Keytruda and Opdivo, another PD-1 inhibitor, gained "breakthrough therapy" status by the United States Food and Drug Administration last year.
Melanoma of the skin is readily treated by surgery if it is caught early and more than 90 per cent of these patients will be alive five years later. But when the disease is already metastatic - it has spread to organs - at diagnosis, the median survival is about nine months. Only 15 per cent of patients survive three years.
Trials have found that when Keytruda was the first drug used by patients for metastatic melanoma, as many as 60 per cent were alive at two years.
Auckland cancer specialists Mike McCrystal and Richard Sullivan believe the new immune therapies are the most important advance in cancer care since chemotherapies were first used.
"Keytruda is a very, very good drug," says Dr McCrystal.
"It's something we've been trying to do for 30 or 40 years, recruit the immune system reliably to fight a disease like melanoma. It's not entirely a magic bullet. There's still a lot of work to be done because a lot of people don't respond to these drugs.
"But Keytruda is an incredibly expensive drug. The amounts being charged are impossible to sustain from a health system point of view.
"I think even insurance-based systems like the US are starting to baulk."
He is appealing to drug companies to lower their prices.
"We can't expect funding bodies like Pharmac, which are trying to fund the whole health system, to pay that amount of money for a drug that's controlling disease rather than curing it."
And without Pharmac funding - or delayed funding - many New Zealanders end up paying themselves.
"We are going to end up with a multi-tiered health system with people that can afford it getting all the very best drugs, with others with shades in between. It's not the sort of picture I think anyone wants.
"It's very difficult. You're talking about people selling their houses, mortgaging their houses, raising money amongst family and friends or lifetime savings going towards a drug that may or may not work."
A glimmer of hope emerged from England last month when a government agency ruled in favour of Keytruda's cost-effectiveness, meaning the drug will be available on the National Health Service.
Merck, Sharp & Dohme is giving the NHS an undisclosed discount, which is likely to influence the price it will seek in other countries.

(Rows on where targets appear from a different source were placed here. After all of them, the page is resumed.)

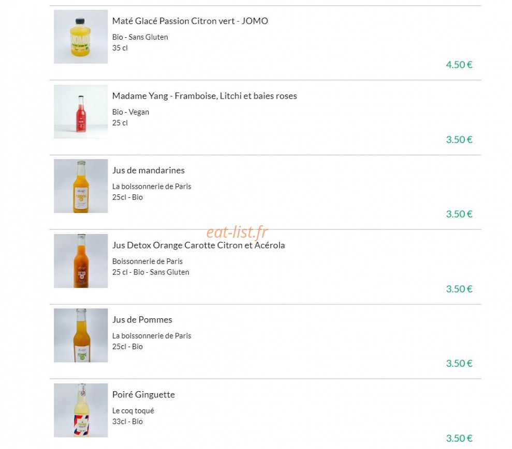
Task: Click the 3.50 € price of Poiré Ginguette
Action: coord(459,438)
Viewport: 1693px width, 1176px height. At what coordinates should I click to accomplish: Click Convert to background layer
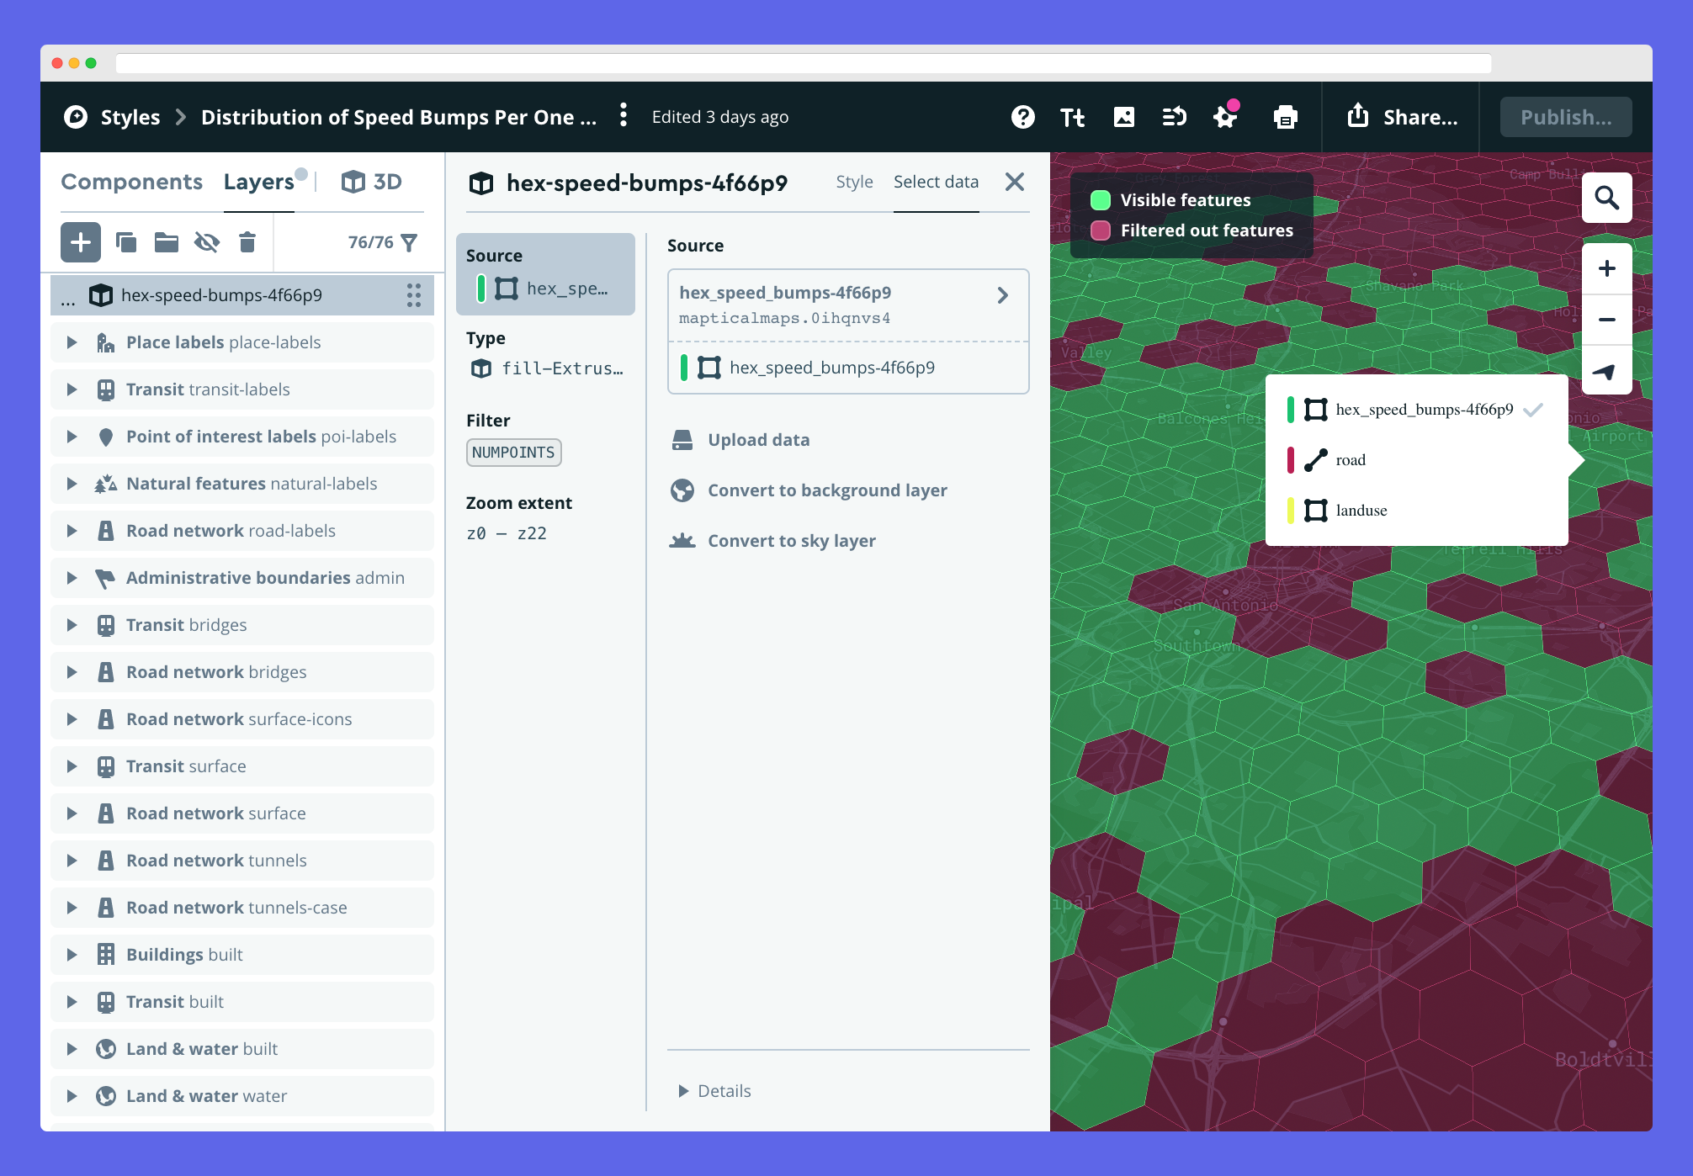pos(826,490)
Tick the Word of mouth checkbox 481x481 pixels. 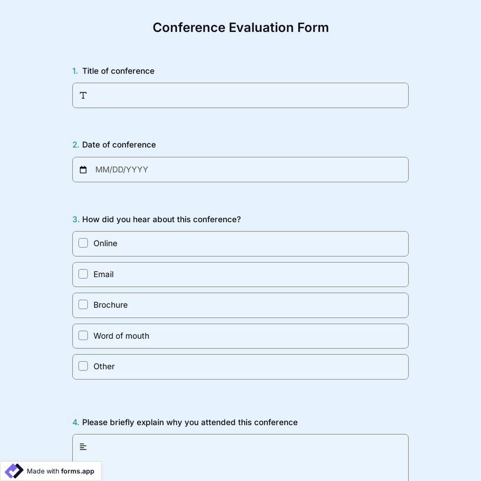(83, 335)
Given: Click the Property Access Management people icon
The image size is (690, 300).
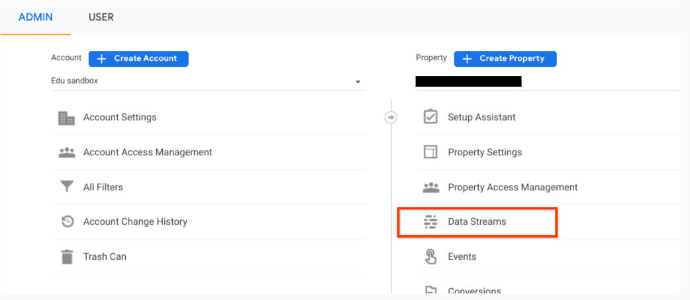Looking at the screenshot, I should [x=430, y=188].
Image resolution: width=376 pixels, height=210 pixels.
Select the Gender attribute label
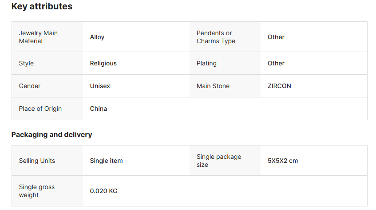click(x=30, y=86)
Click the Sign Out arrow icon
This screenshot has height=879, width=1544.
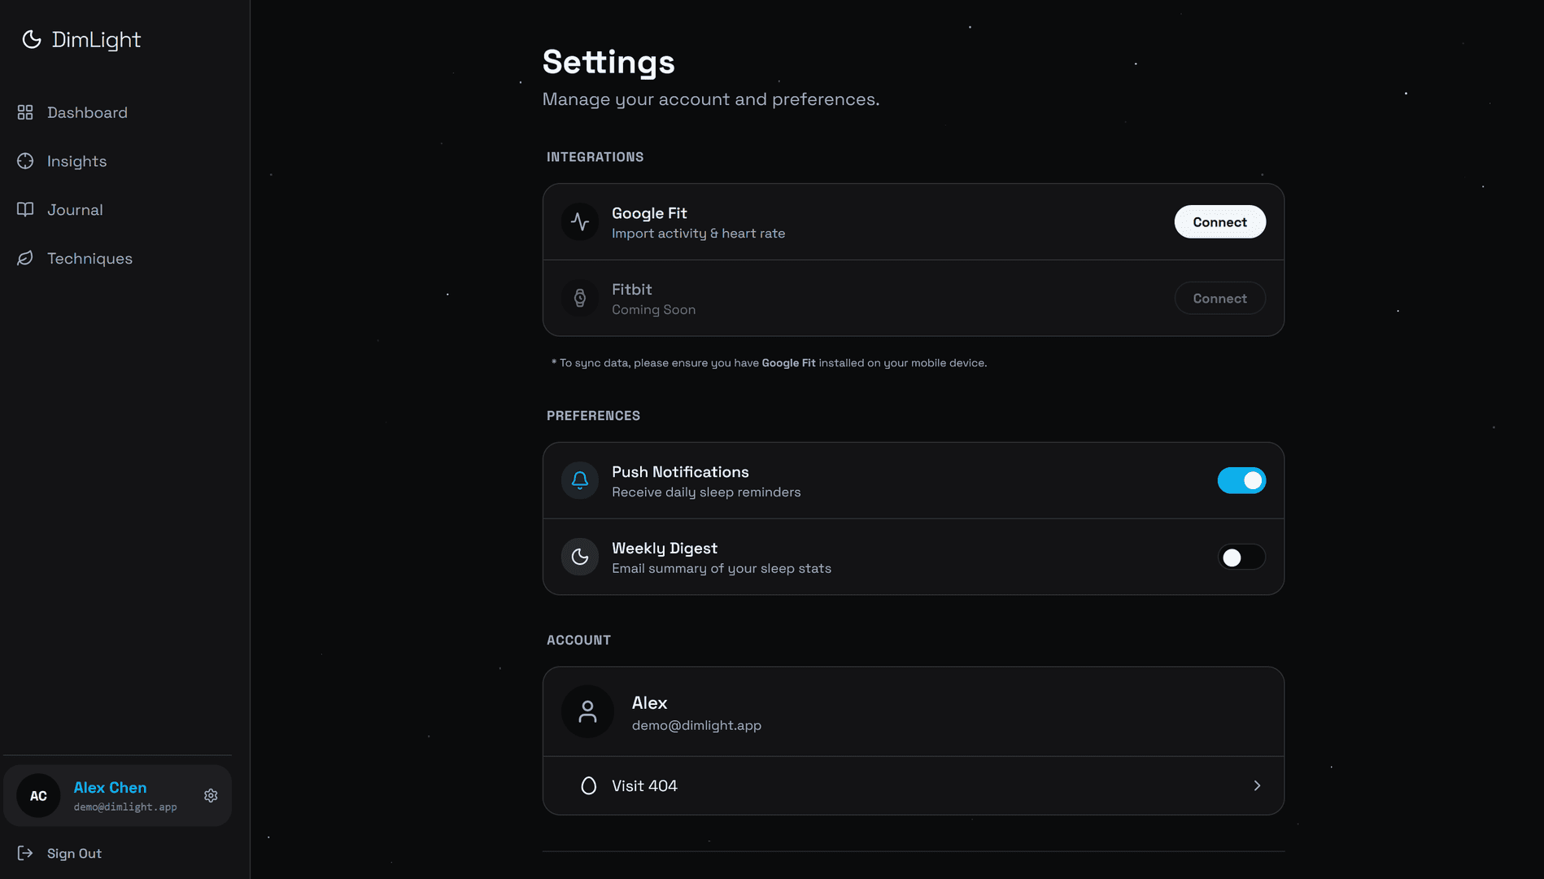pos(25,853)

But NHS England patients must first have been treated with - and ultimately become resistant to - one or more other expensive drugs.
None of the new, advanced melanoma drugs is funded by Pharmac. In rejecting one of these - dabrafenib, which can delay melanoma progression longer than chemotherapy in patients with a particular gene mutation - a Pharmac committee noted the "high unmet medical need for new effective treatments for patients with metastatic malignant melanoma".

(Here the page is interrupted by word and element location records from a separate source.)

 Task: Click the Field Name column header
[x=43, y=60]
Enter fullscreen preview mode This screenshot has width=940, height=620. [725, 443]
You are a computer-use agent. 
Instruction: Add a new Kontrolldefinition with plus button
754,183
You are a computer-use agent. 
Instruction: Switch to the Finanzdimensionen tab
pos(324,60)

It asked Pharmac to run a sort of auction among drug firms - a tactic to depress the price enough for it to fund one of dabrafenib, vemurafenib or ipilimumab.
But that was before Keytruda's registration by Medsafe in September.

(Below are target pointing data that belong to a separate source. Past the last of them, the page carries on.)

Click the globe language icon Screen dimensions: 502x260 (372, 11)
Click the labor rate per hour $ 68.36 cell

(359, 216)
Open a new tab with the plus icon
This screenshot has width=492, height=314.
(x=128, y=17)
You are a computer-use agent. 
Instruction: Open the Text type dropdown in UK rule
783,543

"If we had to pick one drug to be funded," says Dr McCrystal, "I would say pembrolizumab [Keytruda]. It has a good response rate, it's well tolerated and it has a chance of working across the board, BRAF [gene mutation] positive or negative."
Pharmac says it hasn't decided what to do about its committee's triple-drug recommendation, but says Keytruda and another melanoma drug, trametinib, "are currently under assessment and we await the advice from our clinical committees before deciding any future actions".
A key committee considered Keytruda last week, but Pharmac is not yet releasing its decision.
Merck New Zealand's director, Paul Smith, says he does not know the details of the discount his company is giving to the NHS, but it will not be inconsistent with the one he has offered to Pharmac.
He won't reveal the size of the discount, but has indicated he is willing to haggle for a package deal with Pharmac that could involve other Merck drugs. He is "pretty confident" the agency will be able to fund Keytruda from February.
Why is the drug so expensive? Mr Smith says the price is "consistent with other cancer therapies across the globe".
It reflects the cost of manufacturing, it's a biological product and therefore not cheap to make; its benefits in lives saved or improved; and the enormous amount of research and development, he said.
"Merck currently is investing billions of dollars globally. We have got over 200 clinical trials around the world in this one drug. That costs us billions of dollars a year. We lost billions last year [on Keytruda], we will lose billions this year. Maybe next year we will break even and then start to get into recovery of that situation."
In February, the company reported one-year worldwide sales of $42.2 billion, down 4 per cent on 2013.
Campaigning melanoma patient Katrina Govorko says it is time to get vocal about Keytruda. She has started an online petition, "Fund Keytruda for cancer patients", which has the support of more than 2000 people.
"I'm too young to die," says the 49-year-old from Wellington, who has a daughter aged 13 and runs an early childhood centre.
An "itchy and bleeding" melanoma was cut from her back last year and she had 24 lymph nodes removed from her neck. Fair-skinned, she suspects the disease is linked to annual bouts of peeling sunburn when she was young.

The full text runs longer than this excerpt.